We will use elements that we generated from Chapter 1 (Drawing Elements) into our base plot, which is coded below:

library(tidyverse)
library(ggsem)

set.seed(2025)

df <- data.frame(
  x = rnorm(100, 10, 5),
  y = rnorm(100, 10, 5)
)

p <- ggplot(df) +
  geom_point(aes(x = x, y = y), color = 'blue') +
  scale_x_continuous(limits = c(-13, 40)) +
  scale_y_continuous(limits = c(-13, 13)) +
  theme_classic()
p
#> Warning: Removed 33 rows containing missing values or values outside the scale range
#> (`geom_point()`).

Adding Points

We load the CSV output of points using read_csv() function, and paste it on our base plot (p) using draw_points().

points_data <- read_csv("https://www.smin95.com/points.csv")
p1 <- draw_points(p, points_data)

p1
#> Warning: Removed 33 rows containing missing values or values outside the scale range
#> (`geom_point()`).

Adding Lines

We load the CSV output of lines using read_csv() function, and paste it on our base plot (p1) using draw_lines(). If the CSV output contains information about gradient lines, the resolution of the color gradient can be adjusted with the argument n in draw_lines(). The default is set to n = 500 for a fine resolution but it can be quite slow.

lines_data <- read_csv("https://www.smin95.com/lines.csv")
p2 <- draw_lines(p1, lines_data, n = 100)
p2
#> Warning: Removed 33 rows containing missing values or values outside the scale range
#> (`geom_point()`).

Adding Text Annotations

We load the CSV output of annotations using read_csv() function, and paste it on our base plot (p2) using draw_annotations().

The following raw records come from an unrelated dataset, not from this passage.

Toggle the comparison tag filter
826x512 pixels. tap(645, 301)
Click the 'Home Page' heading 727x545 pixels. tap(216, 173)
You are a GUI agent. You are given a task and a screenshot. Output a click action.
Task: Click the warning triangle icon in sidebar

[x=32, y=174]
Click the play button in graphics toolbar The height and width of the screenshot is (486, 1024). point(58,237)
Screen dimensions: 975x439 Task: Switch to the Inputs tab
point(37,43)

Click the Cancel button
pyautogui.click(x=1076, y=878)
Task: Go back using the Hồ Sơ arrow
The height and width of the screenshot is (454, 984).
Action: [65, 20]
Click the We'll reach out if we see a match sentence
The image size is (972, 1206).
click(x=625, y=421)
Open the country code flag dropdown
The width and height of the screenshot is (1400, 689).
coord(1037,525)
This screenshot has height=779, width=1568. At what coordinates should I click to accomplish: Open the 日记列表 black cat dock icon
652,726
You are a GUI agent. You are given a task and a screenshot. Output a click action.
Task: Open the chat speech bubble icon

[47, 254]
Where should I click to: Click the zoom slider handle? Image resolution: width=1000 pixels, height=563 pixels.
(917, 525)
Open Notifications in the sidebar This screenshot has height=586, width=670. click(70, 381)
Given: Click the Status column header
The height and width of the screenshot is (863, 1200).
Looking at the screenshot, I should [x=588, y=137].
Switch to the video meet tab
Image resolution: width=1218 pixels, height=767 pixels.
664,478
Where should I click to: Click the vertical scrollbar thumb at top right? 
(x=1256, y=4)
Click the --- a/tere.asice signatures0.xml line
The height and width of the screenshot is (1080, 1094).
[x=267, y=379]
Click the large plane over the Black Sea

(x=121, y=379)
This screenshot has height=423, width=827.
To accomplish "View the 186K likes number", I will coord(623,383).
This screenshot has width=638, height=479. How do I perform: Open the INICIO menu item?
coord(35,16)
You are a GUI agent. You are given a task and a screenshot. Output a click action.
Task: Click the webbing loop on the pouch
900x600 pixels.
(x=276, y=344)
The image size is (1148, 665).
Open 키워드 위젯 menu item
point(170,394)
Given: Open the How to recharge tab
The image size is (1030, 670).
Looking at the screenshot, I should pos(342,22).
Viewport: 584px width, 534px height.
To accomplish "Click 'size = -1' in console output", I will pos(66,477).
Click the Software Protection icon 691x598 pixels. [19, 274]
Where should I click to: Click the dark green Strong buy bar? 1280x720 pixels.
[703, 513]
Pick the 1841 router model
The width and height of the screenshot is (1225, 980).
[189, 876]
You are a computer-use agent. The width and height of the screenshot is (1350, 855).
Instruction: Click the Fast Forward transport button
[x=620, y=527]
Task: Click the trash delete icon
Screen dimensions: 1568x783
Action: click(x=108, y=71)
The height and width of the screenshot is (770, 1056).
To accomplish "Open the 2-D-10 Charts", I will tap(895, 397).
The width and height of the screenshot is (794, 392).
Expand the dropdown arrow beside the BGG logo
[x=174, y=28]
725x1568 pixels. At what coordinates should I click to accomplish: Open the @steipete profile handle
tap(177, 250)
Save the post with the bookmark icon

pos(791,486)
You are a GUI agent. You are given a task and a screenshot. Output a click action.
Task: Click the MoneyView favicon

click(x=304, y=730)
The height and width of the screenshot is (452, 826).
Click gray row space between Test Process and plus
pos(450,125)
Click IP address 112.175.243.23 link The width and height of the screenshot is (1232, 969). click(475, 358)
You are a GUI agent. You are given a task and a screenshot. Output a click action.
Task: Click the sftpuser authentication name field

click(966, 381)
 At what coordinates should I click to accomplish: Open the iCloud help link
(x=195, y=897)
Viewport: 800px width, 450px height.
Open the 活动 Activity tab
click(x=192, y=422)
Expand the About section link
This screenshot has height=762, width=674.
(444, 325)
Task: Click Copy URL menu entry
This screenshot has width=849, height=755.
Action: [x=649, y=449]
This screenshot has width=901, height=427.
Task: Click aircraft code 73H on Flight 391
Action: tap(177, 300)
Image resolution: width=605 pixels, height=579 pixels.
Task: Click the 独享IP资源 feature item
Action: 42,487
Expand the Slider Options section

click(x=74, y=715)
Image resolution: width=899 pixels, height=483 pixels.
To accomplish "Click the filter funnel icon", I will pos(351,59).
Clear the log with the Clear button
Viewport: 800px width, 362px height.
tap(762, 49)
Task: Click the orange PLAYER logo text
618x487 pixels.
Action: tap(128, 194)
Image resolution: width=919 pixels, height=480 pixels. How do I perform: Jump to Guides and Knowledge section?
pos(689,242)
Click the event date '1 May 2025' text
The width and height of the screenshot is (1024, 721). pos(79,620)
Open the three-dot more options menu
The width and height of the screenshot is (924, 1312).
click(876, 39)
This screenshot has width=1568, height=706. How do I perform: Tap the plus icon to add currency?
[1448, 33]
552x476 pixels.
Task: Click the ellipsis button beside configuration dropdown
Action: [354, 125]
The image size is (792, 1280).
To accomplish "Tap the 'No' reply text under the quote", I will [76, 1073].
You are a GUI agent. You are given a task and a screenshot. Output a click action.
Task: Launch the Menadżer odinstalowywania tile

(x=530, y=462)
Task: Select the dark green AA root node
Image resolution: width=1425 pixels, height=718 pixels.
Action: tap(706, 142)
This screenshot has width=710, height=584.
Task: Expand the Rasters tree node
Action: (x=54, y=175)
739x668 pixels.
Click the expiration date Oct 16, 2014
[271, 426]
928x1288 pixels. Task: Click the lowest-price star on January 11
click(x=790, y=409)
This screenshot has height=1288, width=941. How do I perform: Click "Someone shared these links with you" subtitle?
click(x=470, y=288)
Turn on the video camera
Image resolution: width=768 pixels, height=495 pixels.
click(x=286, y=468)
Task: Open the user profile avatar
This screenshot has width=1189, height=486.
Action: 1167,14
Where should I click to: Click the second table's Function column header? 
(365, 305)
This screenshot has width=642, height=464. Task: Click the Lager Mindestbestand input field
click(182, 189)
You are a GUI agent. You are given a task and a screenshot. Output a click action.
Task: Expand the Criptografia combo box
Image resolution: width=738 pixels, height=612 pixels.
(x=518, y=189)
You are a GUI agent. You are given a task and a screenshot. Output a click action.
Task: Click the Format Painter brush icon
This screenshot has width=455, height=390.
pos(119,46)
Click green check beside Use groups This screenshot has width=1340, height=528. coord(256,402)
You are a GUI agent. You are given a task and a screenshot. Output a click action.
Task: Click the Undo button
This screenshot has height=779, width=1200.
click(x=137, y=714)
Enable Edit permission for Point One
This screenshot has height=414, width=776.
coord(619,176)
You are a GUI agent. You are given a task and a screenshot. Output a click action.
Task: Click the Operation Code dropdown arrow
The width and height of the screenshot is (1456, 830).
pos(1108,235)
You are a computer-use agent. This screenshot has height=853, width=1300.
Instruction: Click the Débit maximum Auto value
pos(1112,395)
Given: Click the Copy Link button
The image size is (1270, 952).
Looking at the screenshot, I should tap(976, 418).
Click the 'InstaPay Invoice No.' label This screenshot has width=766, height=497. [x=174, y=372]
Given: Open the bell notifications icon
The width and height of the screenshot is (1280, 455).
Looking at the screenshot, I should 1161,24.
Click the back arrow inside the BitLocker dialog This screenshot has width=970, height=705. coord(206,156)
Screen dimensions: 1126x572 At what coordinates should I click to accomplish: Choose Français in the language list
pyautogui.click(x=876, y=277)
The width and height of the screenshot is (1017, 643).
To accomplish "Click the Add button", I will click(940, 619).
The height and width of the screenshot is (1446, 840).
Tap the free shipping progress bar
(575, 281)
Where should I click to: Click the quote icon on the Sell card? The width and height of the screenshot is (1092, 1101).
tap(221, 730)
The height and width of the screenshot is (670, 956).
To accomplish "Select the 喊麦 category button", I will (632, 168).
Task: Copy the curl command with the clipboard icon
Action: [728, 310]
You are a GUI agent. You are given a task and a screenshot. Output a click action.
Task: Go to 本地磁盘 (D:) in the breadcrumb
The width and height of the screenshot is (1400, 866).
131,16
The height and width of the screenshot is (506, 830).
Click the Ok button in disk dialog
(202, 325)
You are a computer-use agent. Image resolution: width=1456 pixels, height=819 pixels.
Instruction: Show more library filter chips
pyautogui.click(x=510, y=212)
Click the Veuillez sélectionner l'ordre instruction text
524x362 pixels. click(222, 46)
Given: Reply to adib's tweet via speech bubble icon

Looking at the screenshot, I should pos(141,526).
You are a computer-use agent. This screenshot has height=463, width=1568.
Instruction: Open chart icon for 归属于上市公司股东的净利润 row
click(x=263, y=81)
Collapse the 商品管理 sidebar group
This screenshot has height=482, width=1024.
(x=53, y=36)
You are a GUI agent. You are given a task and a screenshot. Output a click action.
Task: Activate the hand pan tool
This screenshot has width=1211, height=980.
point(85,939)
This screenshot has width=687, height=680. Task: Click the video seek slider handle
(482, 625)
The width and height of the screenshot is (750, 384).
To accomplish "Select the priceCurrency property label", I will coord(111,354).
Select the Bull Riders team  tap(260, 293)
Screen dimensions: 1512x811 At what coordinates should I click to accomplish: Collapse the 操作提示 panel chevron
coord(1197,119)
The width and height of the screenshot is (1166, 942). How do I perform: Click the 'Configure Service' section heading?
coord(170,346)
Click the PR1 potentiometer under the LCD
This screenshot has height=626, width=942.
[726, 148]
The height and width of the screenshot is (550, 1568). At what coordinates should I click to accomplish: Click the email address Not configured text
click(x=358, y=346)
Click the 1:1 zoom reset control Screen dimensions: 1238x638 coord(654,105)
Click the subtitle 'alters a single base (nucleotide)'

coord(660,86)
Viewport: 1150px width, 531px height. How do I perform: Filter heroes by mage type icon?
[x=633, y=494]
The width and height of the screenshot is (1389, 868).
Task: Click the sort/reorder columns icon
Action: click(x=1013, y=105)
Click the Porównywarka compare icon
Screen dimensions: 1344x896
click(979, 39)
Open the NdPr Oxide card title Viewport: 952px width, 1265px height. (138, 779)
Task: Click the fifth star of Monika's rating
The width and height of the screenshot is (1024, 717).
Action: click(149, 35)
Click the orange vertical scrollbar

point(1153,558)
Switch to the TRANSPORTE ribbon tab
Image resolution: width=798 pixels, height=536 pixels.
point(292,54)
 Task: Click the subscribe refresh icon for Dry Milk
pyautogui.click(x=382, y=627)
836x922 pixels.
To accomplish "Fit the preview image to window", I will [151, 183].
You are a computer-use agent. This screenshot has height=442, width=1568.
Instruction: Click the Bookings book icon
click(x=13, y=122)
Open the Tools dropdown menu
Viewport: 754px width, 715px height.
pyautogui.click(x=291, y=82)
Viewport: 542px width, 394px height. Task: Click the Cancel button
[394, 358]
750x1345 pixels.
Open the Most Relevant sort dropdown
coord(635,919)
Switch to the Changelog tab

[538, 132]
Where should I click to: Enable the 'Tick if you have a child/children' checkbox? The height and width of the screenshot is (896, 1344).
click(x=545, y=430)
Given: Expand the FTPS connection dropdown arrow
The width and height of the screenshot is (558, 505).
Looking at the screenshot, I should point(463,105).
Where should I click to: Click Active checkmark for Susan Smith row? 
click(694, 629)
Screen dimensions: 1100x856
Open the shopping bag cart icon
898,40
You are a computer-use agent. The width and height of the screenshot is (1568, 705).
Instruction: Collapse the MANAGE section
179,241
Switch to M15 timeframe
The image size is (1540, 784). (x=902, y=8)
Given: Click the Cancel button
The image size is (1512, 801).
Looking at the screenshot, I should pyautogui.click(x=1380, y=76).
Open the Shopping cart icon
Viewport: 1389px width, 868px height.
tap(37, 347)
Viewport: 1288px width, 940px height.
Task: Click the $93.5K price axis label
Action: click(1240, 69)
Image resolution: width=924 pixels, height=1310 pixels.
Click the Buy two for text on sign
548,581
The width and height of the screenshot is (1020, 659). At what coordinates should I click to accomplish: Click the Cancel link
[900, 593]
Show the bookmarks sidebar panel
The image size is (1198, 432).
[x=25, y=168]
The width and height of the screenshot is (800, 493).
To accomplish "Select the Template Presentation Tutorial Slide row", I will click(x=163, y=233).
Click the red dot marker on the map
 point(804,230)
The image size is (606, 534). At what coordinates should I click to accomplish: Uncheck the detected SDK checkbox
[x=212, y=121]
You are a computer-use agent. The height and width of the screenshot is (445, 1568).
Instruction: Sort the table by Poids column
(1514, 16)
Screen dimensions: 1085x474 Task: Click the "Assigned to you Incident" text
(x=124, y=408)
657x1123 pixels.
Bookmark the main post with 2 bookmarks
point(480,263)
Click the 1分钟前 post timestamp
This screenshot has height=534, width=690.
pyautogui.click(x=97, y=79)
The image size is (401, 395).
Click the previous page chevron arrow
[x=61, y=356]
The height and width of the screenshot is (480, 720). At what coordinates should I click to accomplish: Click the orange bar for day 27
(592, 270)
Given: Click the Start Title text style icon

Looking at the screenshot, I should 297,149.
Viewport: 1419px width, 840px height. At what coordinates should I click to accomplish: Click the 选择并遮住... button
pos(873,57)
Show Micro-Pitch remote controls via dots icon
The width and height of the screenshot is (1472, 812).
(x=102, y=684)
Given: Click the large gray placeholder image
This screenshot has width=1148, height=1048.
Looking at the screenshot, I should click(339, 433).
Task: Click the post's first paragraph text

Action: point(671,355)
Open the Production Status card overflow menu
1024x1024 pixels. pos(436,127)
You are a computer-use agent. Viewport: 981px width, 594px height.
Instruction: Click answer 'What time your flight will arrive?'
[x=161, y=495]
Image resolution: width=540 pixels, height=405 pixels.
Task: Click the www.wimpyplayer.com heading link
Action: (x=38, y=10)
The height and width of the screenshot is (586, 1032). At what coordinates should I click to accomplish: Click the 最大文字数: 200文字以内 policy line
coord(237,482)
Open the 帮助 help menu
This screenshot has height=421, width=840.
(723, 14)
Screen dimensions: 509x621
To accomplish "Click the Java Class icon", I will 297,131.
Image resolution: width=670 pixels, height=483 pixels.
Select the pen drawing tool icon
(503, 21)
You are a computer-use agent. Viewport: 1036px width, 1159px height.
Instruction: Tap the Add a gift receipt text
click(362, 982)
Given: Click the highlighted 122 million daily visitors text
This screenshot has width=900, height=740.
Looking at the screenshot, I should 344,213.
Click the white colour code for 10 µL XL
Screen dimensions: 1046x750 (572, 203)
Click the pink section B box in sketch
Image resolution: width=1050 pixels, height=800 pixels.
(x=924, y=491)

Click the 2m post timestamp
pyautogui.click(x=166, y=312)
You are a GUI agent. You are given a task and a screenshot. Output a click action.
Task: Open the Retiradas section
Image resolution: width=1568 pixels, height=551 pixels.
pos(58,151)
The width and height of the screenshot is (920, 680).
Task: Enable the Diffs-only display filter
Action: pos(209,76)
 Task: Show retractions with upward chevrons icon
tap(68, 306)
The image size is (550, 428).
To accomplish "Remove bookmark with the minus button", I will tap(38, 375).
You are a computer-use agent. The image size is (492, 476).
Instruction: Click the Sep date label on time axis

annotations_data <- read_csv("https://www.smin95.com/annotations.csv")
p3 <- draw_annotations(p2, annotations_data)
p3
#> Warning: Removed 33 rows containing missing values or values outside the scale range
#> (`geom_point()`).

Adding Self-loop Arrows

We load the CSV output of self-loop arrows using read_csv() function, and paste it on our base plot (p3) using draw_loops().

loops_data <- read_csv("https://www.smin95.com/loops.csv")
p4 <- draw_loops(p3, loops_data)
p4
#> Warning: Removed 33 rows containing missing values or values outside the scale range
#> (`geom_point()`).

Math Expressions

The ggsem app also provides support for adding math expressions. To write math expressions, under the Text Annotation Inputs menu, make sure to check the box for Use Math Expression (in the orange box), and your Text should follow the syntax for math expressions of the function parse(). In the ggsem app, you can just write strings without the function parse().

Here are some examples:

x^2 # superscript
x[2] # subscript
alpha # greek letter
beta # greek letter
x^2 + y[2] == sqrt(alpha * beta) # a formula using above all four 

These can also be added directly to any ggplot object. In this example, annotations_data is a data frame that has the same CSV structure as that from the ggsem app, but it contains math expressions:

library(ggplot2)
annotations_data <- data.frame(
  text = 'x^2 + y[2] == sqrt(alpha * beta)', x = 26, y = 300, font = 'serif',
  size = 20, color = '#000000', angle = 0, alpha = 1,
  fontface = 'bold', math_expression = TRUE,
  lavaan = FALSE
)

p <- ggplot(mtcars) + geom_point(aes(mpg, disp))

draw_annotations(p, annotations_data)